WASHINGTON—Engineered as a way for congressional Republicans to go on the fiscal offensive, the U.S. House of Representatives on Wednesday approved a four-month increase in the government’s borrowing limit.
Many Republicans have pledged to vote against raising the debt ceiling without the inclusion of matching spending cuts. But the temporary extension legislation, which passed 285 to 144, provided some political cover by including a measure that holds back the salaries of congressional lawmakers if Congress does not pass a budget by April 15.
“Today’s vote was the first step towards trying to resolve the nation’s fiscal crisis in a responsible manner,” House Majority Leader Eric Cantor said after the vote. “I look forward to working with the White House and Senate to do so.”
Senate Majority Leader Harry Reid, D-Nev., announced that the Senate would pass the House bill without changes, and the White House indicated that President Obama would sign it.
The GOP’s plan for the four-month extension began to coalesce last week at a House Republican retreat in Williamsburg, Va. Many Republican lawmakers fretted that the party has taken too much of the blame when it comes to the failure of Washington to address the nation’s fiscal mess. Meanwhile, those lawmakers said the Senate seemed to have been granted a free pass despite not having produced a budget in nearly four years.
The “no budget, no pay” plan, the centerpiece of Wednesday’s debt limit vote, is designed to allow House Republicans to shine a light on the Senate’s fiscal inactivity. House GOP leadership pitched the strategy as a way for them to draw a line in the sand when it comes to a federal budget.
Republican lawmakers have spent the last several days blasting the Senate’s missing budgets. The Senate’s failure to act has had political repercussions: Democrats have generated campaign ads attacking the specific spending cuts and entitlement reforms outlined in recent House Republican budgets. While Democrats have tried to use the Republican plans to scare voters, those voters have been left without a contrasting Democrat budget to analyze.
Senate Budget Committee Chairwomen Patty Murray, D-Wash., said Wednesday that the Senate this year would pass its first budget since 2009. With the Senate forced to act, Republicans now hope to compare their budget proposals with the specifics found in the Democratic-led Senate’s budget blueprint.

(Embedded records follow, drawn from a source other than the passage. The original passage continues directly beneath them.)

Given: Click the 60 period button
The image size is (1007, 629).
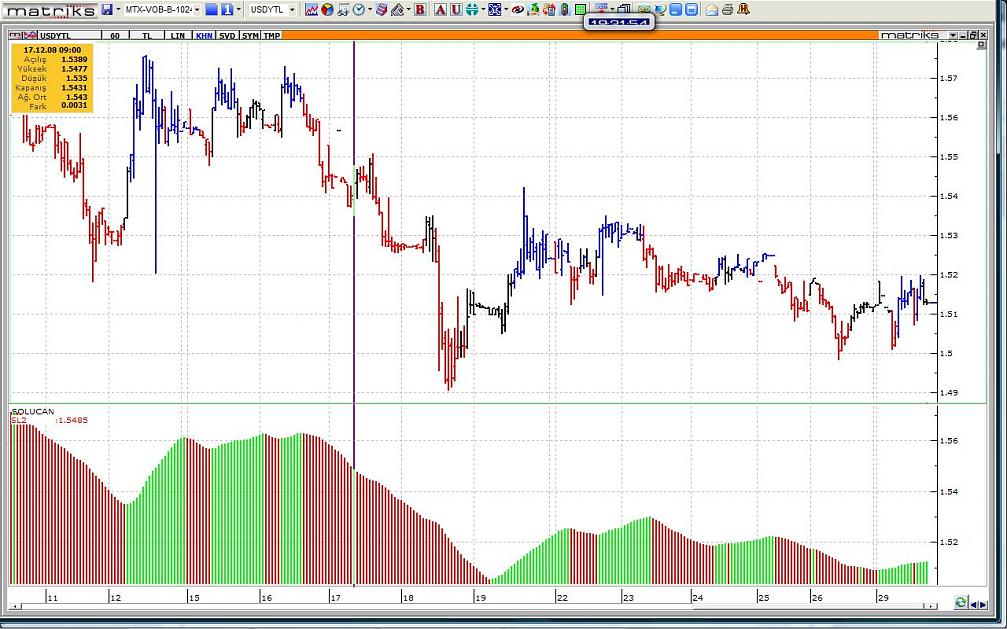Looking at the screenshot, I should 115,35.
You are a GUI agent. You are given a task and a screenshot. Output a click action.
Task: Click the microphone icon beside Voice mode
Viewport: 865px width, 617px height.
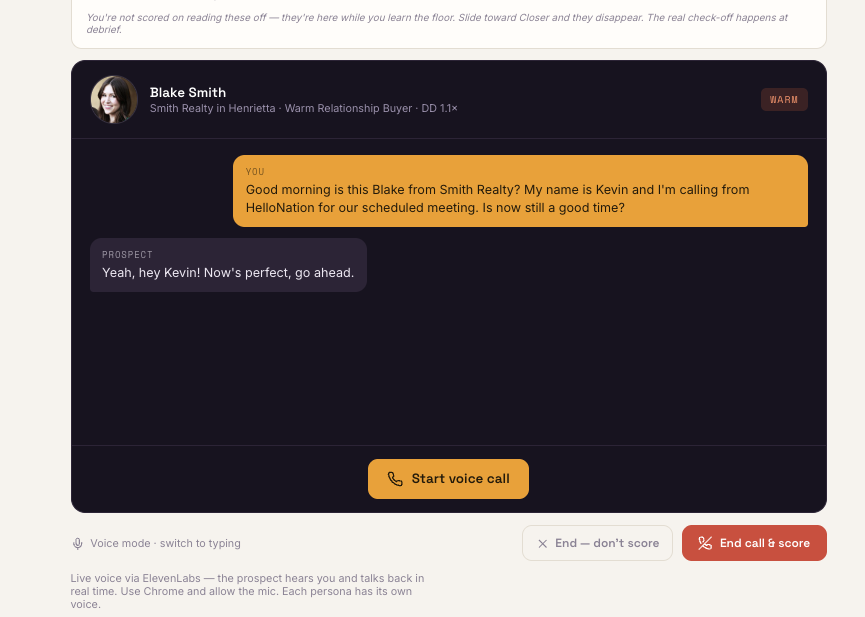point(78,544)
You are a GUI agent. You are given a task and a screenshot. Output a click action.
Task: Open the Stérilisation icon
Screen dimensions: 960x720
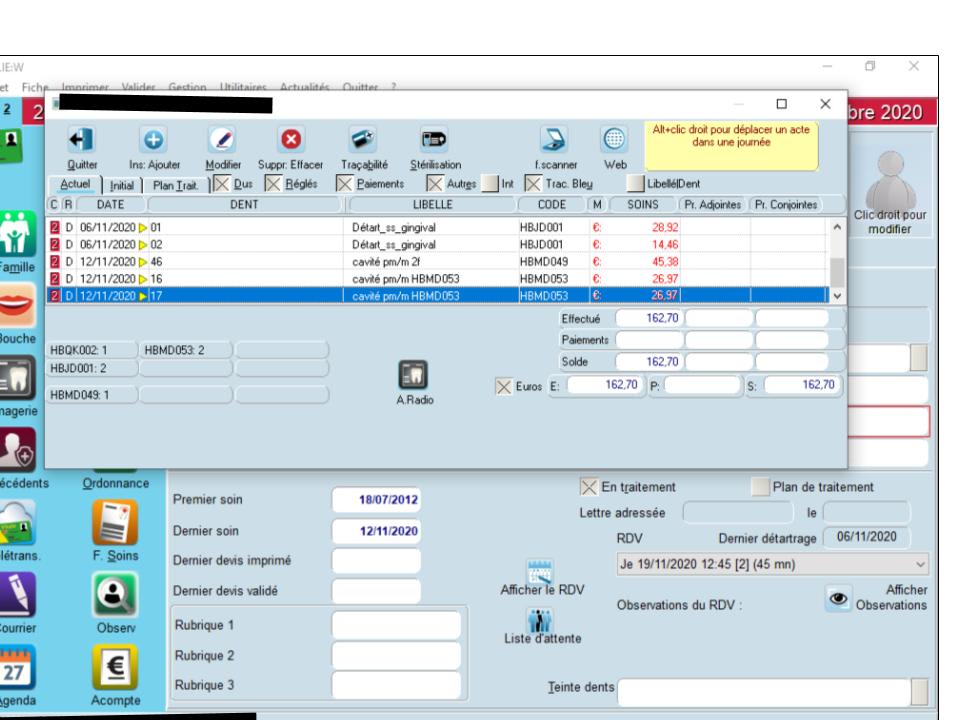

House Speaker John Boehner vowed that the new proposal from Republicans this year would balance the federal budget within a decade: “Most Americans would look up and go, ‘Wait a minute, why do they need 10 years to balance the budget?’ But we know with baby boomers retiring and the fact that it wasn’t prepared for, it’s going to take a little more time. But my goodness, we ought to be able to balance the budget in the next 10 years.”

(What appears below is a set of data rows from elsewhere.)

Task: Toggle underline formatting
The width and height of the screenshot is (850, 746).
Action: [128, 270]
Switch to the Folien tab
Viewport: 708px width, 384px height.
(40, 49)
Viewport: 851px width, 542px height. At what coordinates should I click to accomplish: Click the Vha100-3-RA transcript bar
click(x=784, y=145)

Not every Republican was on board with Wednesday’s debt ceiling increase, with 33 Republican defections, including Rep. Paul Broun, R-Ga., who called the move “akin to playing with fire.”

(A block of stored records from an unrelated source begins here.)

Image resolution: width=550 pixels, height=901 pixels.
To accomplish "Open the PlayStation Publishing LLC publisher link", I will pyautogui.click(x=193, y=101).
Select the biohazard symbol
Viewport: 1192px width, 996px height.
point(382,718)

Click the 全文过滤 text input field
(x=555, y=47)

“We’ve seen time and time again that once the federal government opens the door to increased spending, it doesn’t have a great track record of going back later to close it,” Broun said.
Republicans who backed the deal argued that the debt ceiling increase was not a capitulation. Instead, they presented the move as a reordering of the three main fiscal fights facing Congress this spring. On March 1, deep automatic spending cuts in defense and domestic programs are slated to kick in. Meanwhile, the authority to keep the government running expires on March 27. With Wednesday’s four-month extension to May 18, the debt ceiling now comes last in the three congressional debates.
Many Republican lawmakers have suggested that they would prefer risking a potential government shutdown by taking a hard-line position during the late March deadline to fund the government rather than risking a government default by leveraging an increase in the debt ceiling in exchange for spending cuts.
The pressure is now on Republicans to win some meaningful fiscal reforms in the pending March showdowns before the debt ceiling debate is revisited in four months.
In true Washington fashion, even the “no budget, no pay” scheme includes a caveat. The 27th Amendment does not allow Congress to alter congressional pay during a single Congress. So the penalty of no pay after April 15 imposed by the bill only withholds the salaries of lawmakers in an escrow account until this Congress ends in two years or until a budget is passed.